Mary Louise Brewster, the wife of a long-serving and legendary Yale president and a woman often noted for her elegance, died late Wednesday night from an apparent stroke in rural Berkshire, England. She was 84 years old.
The well-read and hospitable Brewster is remembered for her impeccable manners, patrician spirit and devotion to the University, which her husband, Kingman Brewster, served as president from 1963 to 1977. Mary Louise Brewster was a “tremendous partner” for her husband and a beloved figure on campus, serving Yale with “carriage and style.”
Former University Secretary Sam Chauncey, who served alongside President Brewster, said Mary Louise Brewster was “wonderfully outgoing,” known for the warmth of her hospitality.
“She devoted herself to entertaining, to helping people,” Chauncey said. “She and Mr. Brewster had a really unusually close relationship. I never knew any two people who kind of worked together as a team the way they did.”
History professor emeritus John Blum said Mary Louise Brewster was an “ardent Yale rooter,” particularly at football and hockey games — the coaches always knew where she was sitting. In 1974, she initiated the annual Halloween party at the President’s House on Hillhouse Avenue, where students still are treated to live music and refreshments.
“Literally hundreds of Yale students would drop by, often in Halloween garb, to see the Brewsters and have some cider and wine before going on their way,” Blum said.
Blum and his wife first met the Brewsters when the two couples lived on the same block in Cambridge, Mass., while both men were studying at Harvard University. The Blums and the Brewsters were close friends at Yale and frequently baby-sat for each other.
“When my wife was out of town, [Mary Louise Brewster] used to like to get me to take her to Mory’s so she could buy the Whiffenpoofs a green cup,” Blum said.
A “vivacious redhead” who enjoyed reading and sunning at beaches, Mary Louise Brewster was known to stroll through campus every Sunday afternoon with her husband and their two dogs, visiting students’ rooms and college masters’ houses.
“When I was a student, every student at Yale looked up to the Brewsters with admiration,” Yale College Dean Richard Brodhead said. “They had a patrician air from the old Yale, but all the intellectual and social openness that one could ever have wished for.”
Mary Louise Brewster was a sturdy and unflappable woman who complemented her husband well, History professor emeritus Gaddis Smith said.
“Even her physical outline — she was a broad-shouldered, no-nonsense person, sturdy and also with a wonderful sense of humor,” Smith said. “I have the sense that she may have told Kingman, ‘Hey, Kingman, back off,’ on something when Kingman got a little bit too excited about something. She was sort of a stabilizing influence.”
Mary Louise Brewster traditionally returned to the Yale campus each spring for Commencement and alumni reunions and maintained an apartment in New Haven.
“She was not young at the end of her life, but she was endlessly interested in the life of the young,” Brodhead said.
In 1977, President Carter appointed Kingman Brewster to serve as U.S. Ambassador to the United Kingdom. The Brewsters bought the Ladywell Cottage in southern England, where Mary Louise Brewster stayed after her husband died in 1988.
Mary Louise Brewster is survived by her five children, Constance, Kingman III, Deborah, Alden and Riley. A small memorial service will be held in England this weekend and another service will be held this spring in New Haven.

**BRIEF 1**
According to the obituary of Mary Louise Brewster, in what year did she start the annual Halloween party at the President's House?
**BRIEF 2**
Retype the passage of the obituary between "Mary Louise Brewster is" and "spring in New Haven.", inclusive.

**STORED DATA**
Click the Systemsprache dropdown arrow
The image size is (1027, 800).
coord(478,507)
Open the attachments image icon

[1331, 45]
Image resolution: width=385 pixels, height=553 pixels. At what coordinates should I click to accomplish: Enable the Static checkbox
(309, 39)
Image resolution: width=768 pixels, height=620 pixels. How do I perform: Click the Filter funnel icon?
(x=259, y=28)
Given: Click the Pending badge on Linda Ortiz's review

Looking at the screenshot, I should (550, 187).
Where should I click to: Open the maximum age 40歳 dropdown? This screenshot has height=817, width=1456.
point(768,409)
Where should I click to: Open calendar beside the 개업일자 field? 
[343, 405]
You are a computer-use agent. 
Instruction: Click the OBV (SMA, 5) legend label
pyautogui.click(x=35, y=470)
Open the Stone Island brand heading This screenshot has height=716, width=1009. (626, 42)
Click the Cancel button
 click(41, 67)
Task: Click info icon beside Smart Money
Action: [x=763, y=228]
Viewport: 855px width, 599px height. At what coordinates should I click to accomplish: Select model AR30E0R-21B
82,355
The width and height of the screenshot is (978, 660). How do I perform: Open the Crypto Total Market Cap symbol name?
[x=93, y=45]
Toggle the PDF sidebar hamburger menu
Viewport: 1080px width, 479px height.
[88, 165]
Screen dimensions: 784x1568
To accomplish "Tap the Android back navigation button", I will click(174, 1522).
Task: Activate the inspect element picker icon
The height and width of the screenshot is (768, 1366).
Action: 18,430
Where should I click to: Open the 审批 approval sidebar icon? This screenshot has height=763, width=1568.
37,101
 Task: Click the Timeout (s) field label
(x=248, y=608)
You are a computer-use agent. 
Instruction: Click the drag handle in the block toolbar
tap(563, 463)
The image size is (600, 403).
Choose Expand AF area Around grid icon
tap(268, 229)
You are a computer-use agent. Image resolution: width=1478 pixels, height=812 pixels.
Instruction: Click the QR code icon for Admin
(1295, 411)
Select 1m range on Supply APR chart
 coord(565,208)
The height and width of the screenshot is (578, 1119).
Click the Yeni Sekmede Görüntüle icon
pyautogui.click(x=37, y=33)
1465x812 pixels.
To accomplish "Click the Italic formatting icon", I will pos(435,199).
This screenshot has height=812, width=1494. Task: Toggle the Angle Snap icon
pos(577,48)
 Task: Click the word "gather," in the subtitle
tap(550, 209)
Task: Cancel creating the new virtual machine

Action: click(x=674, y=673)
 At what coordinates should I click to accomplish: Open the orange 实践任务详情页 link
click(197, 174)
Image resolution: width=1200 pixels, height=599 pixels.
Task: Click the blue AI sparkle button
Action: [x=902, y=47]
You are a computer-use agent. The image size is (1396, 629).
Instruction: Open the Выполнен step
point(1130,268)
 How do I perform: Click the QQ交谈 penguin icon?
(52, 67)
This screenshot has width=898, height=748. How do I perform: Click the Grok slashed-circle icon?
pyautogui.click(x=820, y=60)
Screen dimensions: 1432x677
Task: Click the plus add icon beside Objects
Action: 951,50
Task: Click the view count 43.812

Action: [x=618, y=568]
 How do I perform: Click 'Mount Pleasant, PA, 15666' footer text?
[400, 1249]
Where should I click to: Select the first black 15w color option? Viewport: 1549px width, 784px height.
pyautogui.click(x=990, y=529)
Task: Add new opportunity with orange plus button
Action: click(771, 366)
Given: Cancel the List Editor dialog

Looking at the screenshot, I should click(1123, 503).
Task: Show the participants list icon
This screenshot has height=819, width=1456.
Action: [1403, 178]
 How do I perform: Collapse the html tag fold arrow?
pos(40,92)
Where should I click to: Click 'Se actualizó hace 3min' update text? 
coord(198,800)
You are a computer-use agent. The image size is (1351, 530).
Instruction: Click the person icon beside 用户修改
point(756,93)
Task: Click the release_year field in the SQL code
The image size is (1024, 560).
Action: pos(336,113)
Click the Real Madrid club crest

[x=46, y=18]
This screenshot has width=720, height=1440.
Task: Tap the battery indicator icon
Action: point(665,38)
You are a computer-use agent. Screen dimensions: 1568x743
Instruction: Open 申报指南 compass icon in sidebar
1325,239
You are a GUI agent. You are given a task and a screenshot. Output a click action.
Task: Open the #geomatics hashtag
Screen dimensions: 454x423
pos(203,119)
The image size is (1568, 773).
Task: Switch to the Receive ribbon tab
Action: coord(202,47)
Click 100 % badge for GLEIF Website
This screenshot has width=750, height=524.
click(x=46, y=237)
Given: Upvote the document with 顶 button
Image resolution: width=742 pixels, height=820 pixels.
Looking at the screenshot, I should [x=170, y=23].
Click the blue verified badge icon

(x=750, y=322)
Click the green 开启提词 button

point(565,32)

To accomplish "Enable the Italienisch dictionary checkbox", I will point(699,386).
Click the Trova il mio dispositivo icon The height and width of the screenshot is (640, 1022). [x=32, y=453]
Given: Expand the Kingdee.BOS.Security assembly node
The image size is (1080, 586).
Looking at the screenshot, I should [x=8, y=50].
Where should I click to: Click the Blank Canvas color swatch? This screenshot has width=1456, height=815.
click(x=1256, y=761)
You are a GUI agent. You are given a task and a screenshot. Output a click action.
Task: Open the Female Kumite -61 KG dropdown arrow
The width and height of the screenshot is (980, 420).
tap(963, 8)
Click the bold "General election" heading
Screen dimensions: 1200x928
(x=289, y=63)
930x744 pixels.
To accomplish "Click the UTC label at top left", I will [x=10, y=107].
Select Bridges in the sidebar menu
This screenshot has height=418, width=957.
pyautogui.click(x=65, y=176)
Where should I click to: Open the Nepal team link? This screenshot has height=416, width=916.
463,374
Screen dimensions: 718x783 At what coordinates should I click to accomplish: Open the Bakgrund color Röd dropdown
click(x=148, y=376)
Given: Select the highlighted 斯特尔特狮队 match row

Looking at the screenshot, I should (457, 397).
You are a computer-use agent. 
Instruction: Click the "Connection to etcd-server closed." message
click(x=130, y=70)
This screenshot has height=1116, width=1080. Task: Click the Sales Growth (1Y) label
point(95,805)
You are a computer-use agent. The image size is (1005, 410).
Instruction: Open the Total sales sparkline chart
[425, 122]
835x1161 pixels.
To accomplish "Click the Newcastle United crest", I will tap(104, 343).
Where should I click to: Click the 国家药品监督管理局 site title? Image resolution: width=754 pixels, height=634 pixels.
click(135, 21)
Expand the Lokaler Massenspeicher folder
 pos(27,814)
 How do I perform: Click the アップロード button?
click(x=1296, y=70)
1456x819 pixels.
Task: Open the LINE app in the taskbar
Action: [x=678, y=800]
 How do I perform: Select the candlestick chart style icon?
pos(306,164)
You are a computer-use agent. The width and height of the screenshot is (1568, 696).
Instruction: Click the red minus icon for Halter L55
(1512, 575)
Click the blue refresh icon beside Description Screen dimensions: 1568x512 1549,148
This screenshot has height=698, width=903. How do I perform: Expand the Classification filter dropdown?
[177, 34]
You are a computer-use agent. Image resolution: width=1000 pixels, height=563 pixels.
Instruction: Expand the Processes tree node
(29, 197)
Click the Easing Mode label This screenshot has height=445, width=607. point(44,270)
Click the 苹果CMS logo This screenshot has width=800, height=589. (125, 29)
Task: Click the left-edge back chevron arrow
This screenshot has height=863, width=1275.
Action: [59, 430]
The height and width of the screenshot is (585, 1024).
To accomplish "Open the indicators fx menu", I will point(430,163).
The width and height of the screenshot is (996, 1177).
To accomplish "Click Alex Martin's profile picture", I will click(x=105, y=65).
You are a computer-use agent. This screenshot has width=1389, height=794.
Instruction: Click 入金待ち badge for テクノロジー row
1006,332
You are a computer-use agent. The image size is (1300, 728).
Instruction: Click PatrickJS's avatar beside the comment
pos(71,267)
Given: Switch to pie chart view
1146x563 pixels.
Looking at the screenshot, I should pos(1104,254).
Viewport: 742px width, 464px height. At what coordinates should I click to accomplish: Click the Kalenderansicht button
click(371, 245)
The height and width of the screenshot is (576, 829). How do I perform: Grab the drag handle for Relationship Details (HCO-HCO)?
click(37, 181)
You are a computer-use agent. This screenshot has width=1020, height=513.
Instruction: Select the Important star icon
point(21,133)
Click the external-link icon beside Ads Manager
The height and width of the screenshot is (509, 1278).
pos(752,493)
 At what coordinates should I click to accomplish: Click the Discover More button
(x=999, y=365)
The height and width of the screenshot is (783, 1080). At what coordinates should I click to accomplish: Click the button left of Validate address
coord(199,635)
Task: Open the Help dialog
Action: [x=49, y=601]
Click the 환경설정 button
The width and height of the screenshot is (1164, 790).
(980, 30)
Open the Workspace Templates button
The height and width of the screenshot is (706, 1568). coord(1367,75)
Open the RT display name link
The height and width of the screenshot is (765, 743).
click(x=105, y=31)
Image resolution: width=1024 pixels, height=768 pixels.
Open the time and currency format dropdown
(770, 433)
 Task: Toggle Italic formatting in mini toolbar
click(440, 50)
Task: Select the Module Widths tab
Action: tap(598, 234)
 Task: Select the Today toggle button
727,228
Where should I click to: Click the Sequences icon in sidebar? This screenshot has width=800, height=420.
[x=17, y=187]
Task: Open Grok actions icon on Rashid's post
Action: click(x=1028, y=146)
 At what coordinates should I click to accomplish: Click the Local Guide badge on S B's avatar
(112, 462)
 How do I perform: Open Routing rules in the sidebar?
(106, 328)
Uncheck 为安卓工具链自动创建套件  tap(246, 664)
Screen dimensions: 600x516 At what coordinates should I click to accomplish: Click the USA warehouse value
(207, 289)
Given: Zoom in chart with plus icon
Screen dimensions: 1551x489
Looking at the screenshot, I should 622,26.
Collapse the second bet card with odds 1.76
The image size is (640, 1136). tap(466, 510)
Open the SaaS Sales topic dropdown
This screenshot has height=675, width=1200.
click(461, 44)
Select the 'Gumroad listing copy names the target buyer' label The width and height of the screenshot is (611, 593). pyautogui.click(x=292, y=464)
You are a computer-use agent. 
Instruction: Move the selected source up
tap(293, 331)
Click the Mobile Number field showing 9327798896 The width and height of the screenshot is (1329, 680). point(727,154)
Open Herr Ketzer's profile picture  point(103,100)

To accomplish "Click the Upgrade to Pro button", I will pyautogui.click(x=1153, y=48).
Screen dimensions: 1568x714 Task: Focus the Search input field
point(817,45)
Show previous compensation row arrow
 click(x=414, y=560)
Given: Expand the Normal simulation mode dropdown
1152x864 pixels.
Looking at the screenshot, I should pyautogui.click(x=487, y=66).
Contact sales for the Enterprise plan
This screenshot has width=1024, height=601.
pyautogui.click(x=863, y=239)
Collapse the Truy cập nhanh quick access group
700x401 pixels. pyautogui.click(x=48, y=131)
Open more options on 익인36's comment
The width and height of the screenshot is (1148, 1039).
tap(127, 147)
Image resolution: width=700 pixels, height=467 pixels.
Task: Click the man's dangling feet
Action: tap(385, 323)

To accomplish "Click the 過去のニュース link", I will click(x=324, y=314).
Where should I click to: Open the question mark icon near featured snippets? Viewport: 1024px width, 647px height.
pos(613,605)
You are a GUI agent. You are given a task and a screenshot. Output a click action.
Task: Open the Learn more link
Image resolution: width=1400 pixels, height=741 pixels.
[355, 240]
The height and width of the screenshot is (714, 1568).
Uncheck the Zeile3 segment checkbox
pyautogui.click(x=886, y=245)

**EXERCISE OUTPUT 1**
1974

**EXERCISE OUTPUT 2**
Mary Louise Brewster is survived by her five children, Constance, Kingman III, Deborah, Alden and Riley. A small memorial service will be held in England this weekend and another service will be held this spring in New Haven.